__About this task__. Return every line from the one with "Where should I click to: Click the 3000" through the one with "Given: Open the Calibri font family dropdown", inclusive, exactly as it appears below.

Stored data
========

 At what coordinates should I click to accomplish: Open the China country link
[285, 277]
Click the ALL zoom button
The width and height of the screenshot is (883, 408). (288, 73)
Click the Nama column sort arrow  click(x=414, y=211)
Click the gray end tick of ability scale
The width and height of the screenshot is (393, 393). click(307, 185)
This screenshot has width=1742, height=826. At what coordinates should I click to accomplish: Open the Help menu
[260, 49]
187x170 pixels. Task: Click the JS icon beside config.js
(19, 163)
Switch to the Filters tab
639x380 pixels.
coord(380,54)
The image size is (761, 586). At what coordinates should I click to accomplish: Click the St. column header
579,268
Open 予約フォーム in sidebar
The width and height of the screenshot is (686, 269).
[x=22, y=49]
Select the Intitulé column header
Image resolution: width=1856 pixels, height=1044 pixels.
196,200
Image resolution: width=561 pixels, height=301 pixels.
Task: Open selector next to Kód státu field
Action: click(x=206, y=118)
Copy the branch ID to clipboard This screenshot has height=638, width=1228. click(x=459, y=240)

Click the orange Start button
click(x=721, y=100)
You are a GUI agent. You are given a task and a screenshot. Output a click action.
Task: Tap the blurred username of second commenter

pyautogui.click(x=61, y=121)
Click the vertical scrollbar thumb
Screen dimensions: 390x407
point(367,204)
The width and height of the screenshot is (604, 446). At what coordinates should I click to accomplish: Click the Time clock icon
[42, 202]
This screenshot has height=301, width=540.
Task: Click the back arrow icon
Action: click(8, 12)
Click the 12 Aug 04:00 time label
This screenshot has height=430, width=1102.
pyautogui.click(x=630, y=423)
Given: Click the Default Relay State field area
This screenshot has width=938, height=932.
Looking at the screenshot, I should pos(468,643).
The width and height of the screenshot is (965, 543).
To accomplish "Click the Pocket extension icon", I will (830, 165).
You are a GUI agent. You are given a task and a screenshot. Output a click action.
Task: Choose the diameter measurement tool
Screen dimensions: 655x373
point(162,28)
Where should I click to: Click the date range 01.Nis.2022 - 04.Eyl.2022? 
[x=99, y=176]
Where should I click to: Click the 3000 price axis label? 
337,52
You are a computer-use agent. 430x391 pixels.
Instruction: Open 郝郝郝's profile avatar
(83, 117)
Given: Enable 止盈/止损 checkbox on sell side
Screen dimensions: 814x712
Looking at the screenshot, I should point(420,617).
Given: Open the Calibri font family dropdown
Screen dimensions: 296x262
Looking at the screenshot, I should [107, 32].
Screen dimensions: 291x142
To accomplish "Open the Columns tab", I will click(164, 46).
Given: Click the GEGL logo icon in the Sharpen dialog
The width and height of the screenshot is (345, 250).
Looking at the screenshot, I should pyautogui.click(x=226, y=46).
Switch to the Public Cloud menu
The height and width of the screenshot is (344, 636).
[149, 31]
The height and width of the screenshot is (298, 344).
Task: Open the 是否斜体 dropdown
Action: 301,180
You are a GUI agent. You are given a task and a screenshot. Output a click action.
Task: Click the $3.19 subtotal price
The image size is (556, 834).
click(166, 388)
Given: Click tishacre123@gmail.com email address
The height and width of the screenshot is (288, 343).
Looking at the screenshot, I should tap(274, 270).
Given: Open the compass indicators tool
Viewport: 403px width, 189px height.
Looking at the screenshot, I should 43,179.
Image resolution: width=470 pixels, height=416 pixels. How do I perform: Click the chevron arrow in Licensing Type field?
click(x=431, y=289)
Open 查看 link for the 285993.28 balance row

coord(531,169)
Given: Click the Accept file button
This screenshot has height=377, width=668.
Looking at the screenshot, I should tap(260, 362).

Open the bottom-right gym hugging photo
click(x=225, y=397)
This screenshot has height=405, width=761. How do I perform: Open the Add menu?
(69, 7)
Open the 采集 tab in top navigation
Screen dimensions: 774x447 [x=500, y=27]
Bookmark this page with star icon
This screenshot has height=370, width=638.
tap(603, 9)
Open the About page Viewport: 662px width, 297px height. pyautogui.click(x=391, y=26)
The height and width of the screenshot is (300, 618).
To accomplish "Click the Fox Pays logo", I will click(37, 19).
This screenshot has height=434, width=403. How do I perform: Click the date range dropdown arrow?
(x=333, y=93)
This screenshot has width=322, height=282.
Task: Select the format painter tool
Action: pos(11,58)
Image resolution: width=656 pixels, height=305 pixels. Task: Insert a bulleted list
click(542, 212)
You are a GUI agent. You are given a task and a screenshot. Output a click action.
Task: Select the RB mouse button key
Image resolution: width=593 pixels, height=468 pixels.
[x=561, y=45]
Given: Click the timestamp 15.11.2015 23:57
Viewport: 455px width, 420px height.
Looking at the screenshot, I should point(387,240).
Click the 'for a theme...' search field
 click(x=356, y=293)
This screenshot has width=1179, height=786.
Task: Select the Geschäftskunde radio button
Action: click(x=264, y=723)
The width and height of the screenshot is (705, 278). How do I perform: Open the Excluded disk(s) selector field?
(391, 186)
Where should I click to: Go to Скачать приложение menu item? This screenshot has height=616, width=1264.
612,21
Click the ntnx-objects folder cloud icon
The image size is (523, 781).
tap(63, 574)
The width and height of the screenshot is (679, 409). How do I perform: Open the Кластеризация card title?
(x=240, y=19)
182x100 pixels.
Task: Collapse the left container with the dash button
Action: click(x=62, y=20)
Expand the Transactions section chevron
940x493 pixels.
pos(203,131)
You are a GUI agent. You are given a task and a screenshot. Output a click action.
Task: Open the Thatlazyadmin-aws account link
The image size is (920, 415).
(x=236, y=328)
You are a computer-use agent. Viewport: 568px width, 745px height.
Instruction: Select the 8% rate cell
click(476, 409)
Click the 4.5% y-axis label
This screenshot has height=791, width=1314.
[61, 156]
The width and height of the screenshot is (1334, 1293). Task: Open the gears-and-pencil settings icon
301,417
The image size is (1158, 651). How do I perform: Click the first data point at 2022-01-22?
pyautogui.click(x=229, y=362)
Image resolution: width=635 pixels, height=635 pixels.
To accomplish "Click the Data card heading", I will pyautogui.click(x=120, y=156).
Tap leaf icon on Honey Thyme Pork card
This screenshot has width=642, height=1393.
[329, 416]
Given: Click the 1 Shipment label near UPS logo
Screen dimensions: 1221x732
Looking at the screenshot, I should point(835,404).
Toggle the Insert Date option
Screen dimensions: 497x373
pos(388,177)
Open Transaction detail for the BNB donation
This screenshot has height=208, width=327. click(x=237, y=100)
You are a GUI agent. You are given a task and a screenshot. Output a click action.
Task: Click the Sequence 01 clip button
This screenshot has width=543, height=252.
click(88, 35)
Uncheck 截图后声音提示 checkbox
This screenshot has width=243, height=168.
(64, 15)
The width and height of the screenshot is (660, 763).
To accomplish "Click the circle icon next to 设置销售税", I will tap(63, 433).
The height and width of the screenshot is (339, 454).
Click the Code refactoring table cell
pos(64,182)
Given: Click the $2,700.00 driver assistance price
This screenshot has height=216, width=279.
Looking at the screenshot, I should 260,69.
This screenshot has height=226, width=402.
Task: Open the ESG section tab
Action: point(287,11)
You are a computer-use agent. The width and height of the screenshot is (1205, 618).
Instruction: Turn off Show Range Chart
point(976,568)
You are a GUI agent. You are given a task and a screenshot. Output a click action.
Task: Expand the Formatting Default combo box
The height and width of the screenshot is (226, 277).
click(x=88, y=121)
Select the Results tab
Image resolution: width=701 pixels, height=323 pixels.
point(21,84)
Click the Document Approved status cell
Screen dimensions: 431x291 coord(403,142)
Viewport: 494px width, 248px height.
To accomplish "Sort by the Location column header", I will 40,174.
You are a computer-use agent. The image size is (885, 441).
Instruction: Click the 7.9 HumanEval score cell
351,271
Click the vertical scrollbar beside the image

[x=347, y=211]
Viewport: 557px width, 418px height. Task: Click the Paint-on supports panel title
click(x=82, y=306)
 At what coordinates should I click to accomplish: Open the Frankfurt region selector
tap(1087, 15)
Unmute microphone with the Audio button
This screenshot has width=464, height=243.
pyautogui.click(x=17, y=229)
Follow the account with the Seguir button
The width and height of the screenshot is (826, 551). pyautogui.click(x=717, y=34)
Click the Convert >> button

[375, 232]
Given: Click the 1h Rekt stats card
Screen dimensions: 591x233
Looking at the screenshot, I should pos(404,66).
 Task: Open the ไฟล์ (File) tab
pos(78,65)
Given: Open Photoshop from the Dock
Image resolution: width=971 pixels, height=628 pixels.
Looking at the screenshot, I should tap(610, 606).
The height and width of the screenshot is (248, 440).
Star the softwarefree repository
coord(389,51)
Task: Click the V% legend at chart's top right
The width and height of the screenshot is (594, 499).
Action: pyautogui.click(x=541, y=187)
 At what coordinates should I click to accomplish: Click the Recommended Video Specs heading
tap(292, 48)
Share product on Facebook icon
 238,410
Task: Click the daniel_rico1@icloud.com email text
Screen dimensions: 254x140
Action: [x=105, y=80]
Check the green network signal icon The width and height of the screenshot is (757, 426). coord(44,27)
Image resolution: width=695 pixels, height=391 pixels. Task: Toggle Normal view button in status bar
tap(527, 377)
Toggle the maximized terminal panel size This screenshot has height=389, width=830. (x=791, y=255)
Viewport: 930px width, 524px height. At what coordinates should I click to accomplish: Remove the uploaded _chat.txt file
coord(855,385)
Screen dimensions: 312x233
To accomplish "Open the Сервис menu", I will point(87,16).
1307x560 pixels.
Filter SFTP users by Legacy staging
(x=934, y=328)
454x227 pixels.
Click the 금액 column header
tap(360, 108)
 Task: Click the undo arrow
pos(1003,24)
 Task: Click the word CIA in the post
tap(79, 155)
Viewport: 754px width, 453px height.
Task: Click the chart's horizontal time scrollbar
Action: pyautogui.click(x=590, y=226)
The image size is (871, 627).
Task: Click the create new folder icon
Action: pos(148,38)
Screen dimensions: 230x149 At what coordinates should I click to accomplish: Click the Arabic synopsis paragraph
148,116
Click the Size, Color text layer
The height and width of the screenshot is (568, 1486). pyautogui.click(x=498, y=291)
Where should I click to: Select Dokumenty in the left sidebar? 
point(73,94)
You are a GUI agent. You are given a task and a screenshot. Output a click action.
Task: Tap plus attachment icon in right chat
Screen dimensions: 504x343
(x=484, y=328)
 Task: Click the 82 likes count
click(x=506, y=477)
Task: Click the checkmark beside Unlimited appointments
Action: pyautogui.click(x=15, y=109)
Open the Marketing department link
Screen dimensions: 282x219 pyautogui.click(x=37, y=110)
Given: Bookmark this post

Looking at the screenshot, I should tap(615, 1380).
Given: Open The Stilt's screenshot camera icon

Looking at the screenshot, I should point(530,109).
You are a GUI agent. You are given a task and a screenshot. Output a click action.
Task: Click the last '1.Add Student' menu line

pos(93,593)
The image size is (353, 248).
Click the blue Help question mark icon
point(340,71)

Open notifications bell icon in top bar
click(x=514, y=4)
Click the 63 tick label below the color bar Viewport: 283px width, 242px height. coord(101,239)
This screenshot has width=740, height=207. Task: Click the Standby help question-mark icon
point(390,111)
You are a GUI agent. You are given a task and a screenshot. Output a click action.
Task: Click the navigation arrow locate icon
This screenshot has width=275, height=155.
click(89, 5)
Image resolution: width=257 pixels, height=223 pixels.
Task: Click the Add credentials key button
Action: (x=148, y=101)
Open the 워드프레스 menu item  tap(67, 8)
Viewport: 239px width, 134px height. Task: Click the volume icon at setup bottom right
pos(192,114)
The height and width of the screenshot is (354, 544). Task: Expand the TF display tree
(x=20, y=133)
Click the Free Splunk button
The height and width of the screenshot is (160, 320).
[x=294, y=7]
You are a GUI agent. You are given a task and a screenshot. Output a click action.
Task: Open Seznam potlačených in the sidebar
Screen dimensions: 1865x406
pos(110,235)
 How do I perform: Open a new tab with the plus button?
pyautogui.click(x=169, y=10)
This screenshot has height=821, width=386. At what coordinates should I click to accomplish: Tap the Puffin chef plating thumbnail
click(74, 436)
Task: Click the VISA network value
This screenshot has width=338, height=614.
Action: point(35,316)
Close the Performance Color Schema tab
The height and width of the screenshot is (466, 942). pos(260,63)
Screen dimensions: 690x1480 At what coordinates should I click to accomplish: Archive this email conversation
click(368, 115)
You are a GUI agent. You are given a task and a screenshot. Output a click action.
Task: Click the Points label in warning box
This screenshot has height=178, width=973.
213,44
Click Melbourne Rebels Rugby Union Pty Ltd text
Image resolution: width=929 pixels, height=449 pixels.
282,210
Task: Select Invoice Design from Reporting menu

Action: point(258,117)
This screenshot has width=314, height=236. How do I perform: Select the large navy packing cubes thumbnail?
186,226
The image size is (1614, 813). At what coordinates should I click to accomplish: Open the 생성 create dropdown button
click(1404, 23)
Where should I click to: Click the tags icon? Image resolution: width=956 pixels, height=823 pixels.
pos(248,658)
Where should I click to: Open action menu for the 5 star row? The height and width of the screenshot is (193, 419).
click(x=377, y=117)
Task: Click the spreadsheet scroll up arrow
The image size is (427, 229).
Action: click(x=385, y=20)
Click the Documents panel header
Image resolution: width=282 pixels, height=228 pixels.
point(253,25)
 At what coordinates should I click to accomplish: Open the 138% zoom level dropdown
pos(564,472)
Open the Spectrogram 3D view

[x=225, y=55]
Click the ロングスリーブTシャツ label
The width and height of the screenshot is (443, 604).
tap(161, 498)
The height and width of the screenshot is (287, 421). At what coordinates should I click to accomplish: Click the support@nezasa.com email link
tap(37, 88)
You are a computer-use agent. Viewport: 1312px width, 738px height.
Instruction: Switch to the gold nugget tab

========

__Answer to this problem__.
Where should I click to: Click the 3000 price axis label? 
337,52
You are a computer-use agent. 430x391 pixels.
Instruction: Open 郝郝郝's profile avatar
(83, 117)
Given: Enable 止盈/止损 checkbox on sell side
Screen dimensions: 814x712
Looking at the screenshot, I should point(420,617).
Given: Open the Calibri font family dropdown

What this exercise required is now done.